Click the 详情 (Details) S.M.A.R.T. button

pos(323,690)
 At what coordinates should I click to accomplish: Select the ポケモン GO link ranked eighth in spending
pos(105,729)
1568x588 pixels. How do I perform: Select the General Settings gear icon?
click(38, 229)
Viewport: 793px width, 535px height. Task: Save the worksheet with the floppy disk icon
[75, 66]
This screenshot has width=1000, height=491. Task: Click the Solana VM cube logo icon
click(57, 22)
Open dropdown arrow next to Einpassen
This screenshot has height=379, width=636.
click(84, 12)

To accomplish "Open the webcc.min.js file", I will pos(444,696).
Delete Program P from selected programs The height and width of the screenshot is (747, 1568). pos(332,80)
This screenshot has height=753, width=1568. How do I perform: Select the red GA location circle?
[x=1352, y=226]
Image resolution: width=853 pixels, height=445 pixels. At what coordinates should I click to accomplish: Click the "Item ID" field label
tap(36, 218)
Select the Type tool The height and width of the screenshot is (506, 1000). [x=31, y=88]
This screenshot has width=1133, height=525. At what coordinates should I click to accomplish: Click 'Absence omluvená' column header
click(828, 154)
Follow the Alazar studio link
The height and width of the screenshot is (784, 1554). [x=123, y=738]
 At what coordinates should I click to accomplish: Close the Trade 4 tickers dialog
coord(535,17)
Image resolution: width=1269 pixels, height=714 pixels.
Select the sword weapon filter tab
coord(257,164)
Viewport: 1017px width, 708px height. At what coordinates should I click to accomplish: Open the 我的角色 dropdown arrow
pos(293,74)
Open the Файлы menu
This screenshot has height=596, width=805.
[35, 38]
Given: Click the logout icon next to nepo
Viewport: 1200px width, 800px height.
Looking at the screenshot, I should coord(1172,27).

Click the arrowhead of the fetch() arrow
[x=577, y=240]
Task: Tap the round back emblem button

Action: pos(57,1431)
____
:: Instructions to follow ::
Would you report every line of the entries above containing the word "next"?

:: Output of the task ::
Open dropdown arrow next to Einpassen
Given: Click the logout icon next to nepo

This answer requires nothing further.